A hearing aid is a battery operated, electronic device that amplifies and alters sound to allow for improved hearing. Sounds are received through a microphone which converts the sound waves to an electrical signal. An amplifier increases the volume of the signal and transmits the sound through a speaker in the ear canal.
A hearing aid contains one of three types of electronic circuitry: digital, programmable analogue or conventional analogue.
Digital devices are the most advanced solution on the market today. They are programmed using a computer. Digital instruments offer the greatest flexibility for matching individual hearing requirements and filtering out unwanted sounds. Performance of these devices can change with listening needs. For example, they can analyze surrounding sounds to maximize soft speech while minimizing background noises like traffic.
Programmable analogue circuitry allows the hearing instrument to be matched to the user’s comfort and preferences. They allow for adjustments to hearing needs over time as the device can be reprogrammed to meet the user’s changing hearing condition.

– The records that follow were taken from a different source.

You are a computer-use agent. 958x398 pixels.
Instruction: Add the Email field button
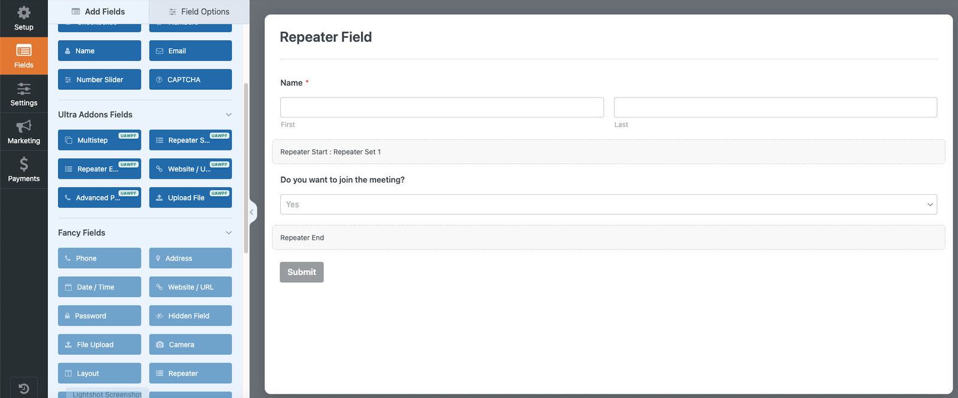(190, 51)
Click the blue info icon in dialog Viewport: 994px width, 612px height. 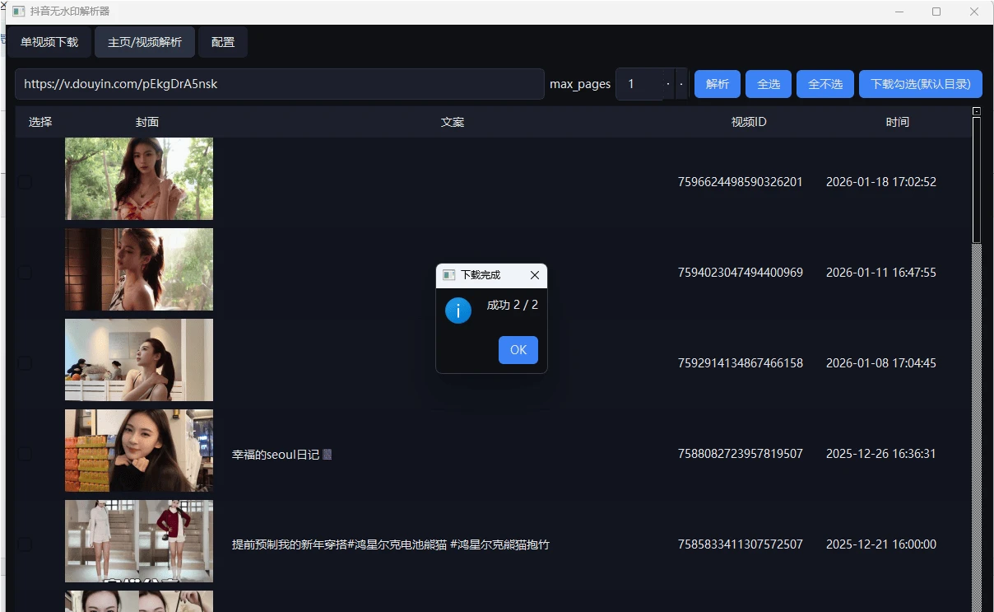click(458, 311)
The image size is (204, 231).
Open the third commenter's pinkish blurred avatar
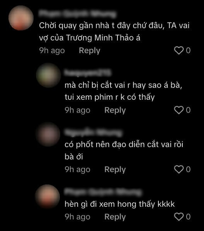click(48, 134)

Conventional analogue circuitry offers few automatic features and limited flexibility. The hearing instrument is not programmable and volume is adjusted manually. Soft and loud noises are treated the same, so both speech and background noise is amplified.
All Hearing Aids include:
- a microphone to pick up sounds
- an amplifier to make sounds louder
- a receiver to send the louder signals to the eardrum
- a battery to act as the power source.